> _WHAT IS REQUIRED_
Can you set down, word for word, the lines of the entries below that run from the line containing "Image resolution: width=2268" through the last line of the entries?

> _LISTING_
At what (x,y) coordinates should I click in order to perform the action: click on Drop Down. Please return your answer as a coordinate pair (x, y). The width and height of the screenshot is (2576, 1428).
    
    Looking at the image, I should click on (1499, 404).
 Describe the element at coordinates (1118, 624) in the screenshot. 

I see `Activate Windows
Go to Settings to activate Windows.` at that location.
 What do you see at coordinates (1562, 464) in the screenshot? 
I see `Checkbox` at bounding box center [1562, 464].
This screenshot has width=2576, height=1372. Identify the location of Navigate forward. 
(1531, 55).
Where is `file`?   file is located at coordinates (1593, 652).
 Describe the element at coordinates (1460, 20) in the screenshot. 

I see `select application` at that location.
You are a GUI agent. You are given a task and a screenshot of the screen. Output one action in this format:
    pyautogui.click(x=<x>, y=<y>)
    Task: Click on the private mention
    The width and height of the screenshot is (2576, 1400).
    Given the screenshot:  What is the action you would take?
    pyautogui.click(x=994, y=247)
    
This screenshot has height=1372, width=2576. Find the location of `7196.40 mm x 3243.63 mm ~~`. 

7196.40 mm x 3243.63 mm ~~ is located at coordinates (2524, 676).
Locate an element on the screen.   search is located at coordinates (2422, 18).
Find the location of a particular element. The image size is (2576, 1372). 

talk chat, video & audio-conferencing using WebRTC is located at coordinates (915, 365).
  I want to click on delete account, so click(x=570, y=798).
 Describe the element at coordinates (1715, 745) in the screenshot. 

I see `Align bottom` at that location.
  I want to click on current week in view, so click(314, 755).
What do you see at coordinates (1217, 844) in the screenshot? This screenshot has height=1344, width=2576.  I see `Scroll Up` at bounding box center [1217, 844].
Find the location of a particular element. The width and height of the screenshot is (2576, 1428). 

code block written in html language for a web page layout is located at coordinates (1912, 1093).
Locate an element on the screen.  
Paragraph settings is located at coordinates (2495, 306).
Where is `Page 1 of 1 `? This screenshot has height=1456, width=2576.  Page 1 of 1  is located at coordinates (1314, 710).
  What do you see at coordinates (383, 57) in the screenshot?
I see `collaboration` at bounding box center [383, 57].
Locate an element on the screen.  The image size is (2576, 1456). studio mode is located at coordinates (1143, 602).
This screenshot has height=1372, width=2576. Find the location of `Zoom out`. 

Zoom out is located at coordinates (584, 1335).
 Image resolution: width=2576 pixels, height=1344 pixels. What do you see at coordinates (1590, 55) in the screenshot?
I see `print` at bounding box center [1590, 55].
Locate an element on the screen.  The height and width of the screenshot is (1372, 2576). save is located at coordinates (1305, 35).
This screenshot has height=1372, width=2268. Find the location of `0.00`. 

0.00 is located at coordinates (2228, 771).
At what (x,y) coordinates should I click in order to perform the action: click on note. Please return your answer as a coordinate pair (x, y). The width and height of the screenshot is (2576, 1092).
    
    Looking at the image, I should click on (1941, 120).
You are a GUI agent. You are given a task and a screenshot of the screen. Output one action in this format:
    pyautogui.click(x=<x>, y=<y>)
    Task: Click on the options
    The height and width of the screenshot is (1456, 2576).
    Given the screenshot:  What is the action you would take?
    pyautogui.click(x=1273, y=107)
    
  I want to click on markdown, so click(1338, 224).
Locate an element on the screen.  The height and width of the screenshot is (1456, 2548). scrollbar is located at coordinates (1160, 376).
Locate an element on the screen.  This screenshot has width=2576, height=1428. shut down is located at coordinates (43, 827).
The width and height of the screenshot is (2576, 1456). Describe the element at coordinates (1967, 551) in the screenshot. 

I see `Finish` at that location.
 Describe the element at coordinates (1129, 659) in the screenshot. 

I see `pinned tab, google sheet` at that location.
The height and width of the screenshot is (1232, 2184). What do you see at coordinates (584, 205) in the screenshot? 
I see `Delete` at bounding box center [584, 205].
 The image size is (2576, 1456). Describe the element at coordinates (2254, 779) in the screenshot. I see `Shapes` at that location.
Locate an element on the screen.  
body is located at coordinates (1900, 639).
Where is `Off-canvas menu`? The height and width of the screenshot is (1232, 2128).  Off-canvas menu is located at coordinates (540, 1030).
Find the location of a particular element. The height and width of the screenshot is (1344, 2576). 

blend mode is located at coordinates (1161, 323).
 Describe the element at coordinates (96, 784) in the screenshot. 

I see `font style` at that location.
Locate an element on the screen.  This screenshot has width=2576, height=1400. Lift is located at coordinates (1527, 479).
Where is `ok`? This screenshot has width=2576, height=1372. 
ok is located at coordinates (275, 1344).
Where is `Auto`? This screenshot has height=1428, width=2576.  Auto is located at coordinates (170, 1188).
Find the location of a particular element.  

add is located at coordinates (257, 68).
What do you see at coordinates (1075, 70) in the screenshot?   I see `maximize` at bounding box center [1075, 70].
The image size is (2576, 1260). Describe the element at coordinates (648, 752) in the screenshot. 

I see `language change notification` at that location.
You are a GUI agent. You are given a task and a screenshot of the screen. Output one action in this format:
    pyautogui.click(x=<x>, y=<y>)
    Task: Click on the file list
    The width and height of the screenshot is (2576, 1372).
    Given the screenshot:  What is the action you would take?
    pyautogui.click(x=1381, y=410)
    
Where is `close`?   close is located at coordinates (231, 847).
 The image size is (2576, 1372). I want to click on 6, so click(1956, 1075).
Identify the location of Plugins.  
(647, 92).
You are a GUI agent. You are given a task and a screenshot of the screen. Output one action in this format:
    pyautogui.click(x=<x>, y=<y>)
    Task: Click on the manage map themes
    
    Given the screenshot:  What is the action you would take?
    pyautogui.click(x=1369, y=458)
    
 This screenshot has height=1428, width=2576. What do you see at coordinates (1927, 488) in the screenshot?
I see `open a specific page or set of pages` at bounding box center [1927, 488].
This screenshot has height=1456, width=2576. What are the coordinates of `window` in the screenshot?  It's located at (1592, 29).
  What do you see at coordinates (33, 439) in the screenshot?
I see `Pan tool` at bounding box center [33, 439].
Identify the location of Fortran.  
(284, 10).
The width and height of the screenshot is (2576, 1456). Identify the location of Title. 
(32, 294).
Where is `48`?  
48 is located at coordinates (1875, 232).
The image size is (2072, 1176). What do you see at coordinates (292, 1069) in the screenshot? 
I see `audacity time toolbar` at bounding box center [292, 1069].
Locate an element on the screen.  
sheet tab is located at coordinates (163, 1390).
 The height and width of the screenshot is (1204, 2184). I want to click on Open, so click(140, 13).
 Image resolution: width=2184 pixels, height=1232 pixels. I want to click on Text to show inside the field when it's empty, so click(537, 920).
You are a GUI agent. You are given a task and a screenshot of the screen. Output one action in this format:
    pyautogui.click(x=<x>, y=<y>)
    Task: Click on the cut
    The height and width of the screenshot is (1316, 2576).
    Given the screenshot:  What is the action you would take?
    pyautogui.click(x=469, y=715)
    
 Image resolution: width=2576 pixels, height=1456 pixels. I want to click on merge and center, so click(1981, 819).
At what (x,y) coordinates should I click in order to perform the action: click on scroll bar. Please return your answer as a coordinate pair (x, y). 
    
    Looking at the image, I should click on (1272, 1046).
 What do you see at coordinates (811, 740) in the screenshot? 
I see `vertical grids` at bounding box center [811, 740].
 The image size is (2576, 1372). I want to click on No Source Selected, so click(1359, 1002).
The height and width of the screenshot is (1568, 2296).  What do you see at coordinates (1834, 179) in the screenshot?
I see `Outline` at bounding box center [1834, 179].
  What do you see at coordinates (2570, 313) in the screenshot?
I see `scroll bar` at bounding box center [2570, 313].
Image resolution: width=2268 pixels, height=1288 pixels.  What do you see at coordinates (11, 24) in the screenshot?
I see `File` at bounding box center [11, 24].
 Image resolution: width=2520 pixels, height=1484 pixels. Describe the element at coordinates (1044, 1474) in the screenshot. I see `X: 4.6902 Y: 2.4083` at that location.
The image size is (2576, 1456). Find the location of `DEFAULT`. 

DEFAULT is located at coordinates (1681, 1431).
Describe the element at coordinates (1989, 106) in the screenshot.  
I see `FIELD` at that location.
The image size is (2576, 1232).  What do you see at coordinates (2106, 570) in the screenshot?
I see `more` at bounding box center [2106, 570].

> _EXERCISE RESULT_
Image resolution: width=2268 pixels, height=1288 pixels.  What do you see at coordinates (11, 24) in the screenshot?
I see `File` at bounding box center [11, 24].
 Image resolution: width=2520 pixels, height=1484 pixels. Describe the element at coordinates (1044, 1474) in the screenshot. I see `X: 4.6902 Y: 2.4083` at that location.
The image size is (2576, 1456). Find the location of `DEFAULT`. 

DEFAULT is located at coordinates (1681, 1431).
Describe the element at coordinates (1989, 106) in the screenshot.  
I see `FIELD` at that location.
The image size is (2576, 1232).  What do you see at coordinates (2106, 570) in the screenshot?
I see `more` at bounding box center [2106, 570].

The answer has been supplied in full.